↓
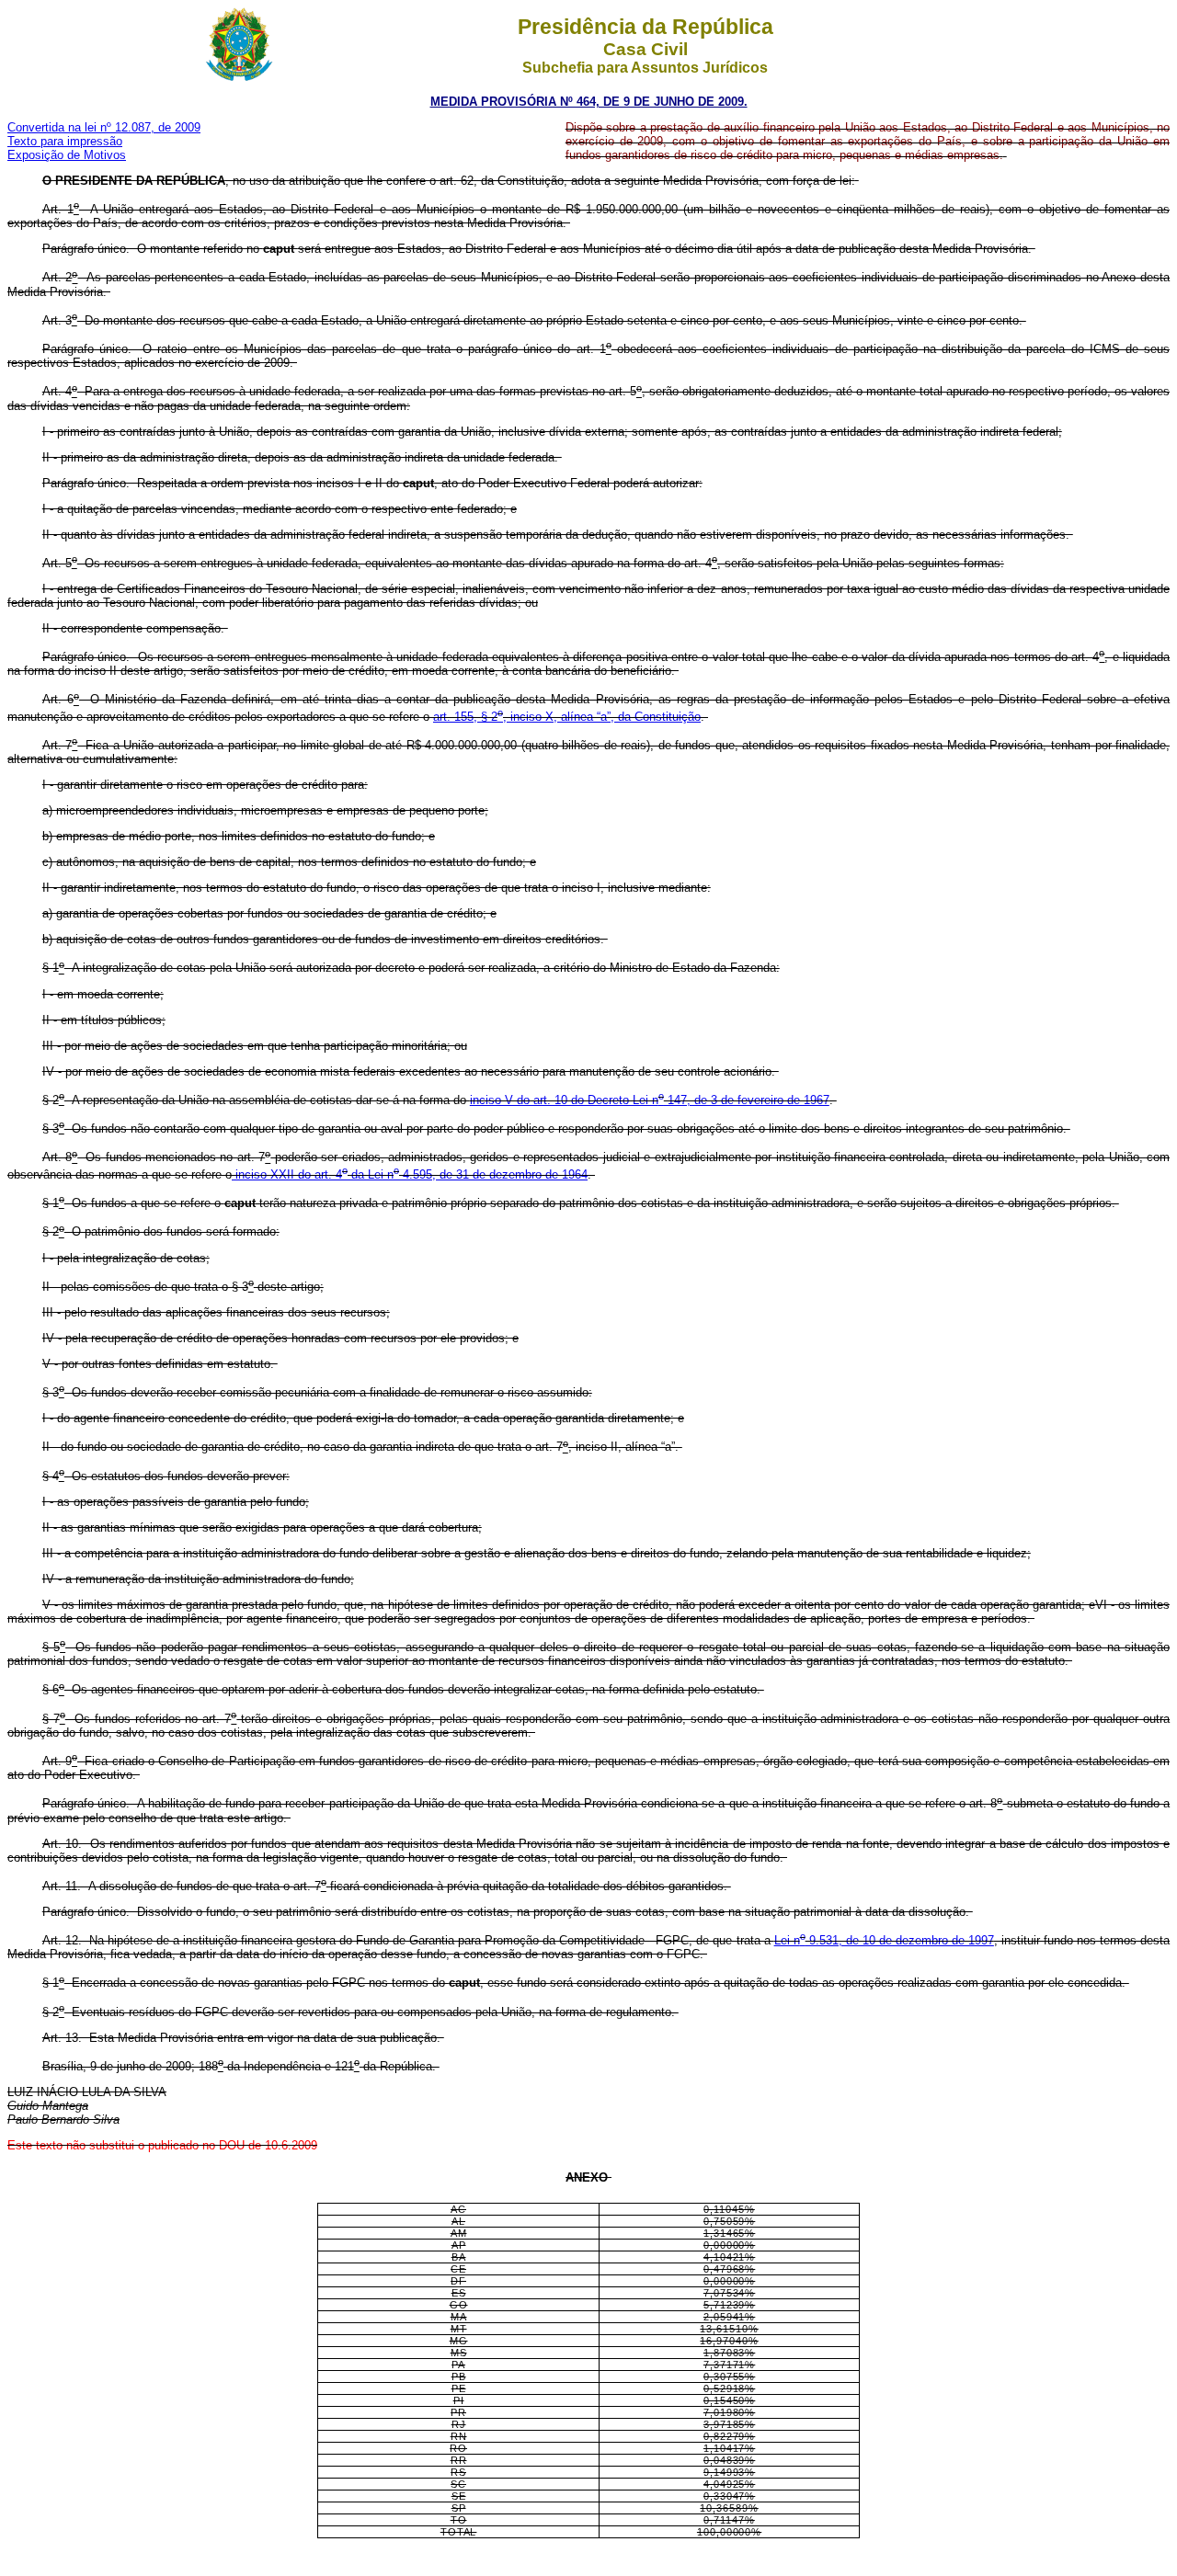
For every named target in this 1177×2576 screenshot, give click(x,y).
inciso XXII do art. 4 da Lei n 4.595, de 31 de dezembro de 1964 (410, 1174)
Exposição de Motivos (66, 155)
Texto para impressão (64, 141)
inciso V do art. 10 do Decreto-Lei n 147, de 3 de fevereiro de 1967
↑
[Work request]
Output the line containing "inciso XXII do" and each line after it through the close of the entries, unchanged and with no other lines.

[Solution]
inciso XXII do art. 4 da Lei n 4.595, de 31 de dezembro de 1964 (410, 1174)
Exposição de Motivos (66, 155)
Texto para impressão (64, 141)
inciso V do art. 10 do Decreto-Lei n 147, de 3 de fevereiro de 1967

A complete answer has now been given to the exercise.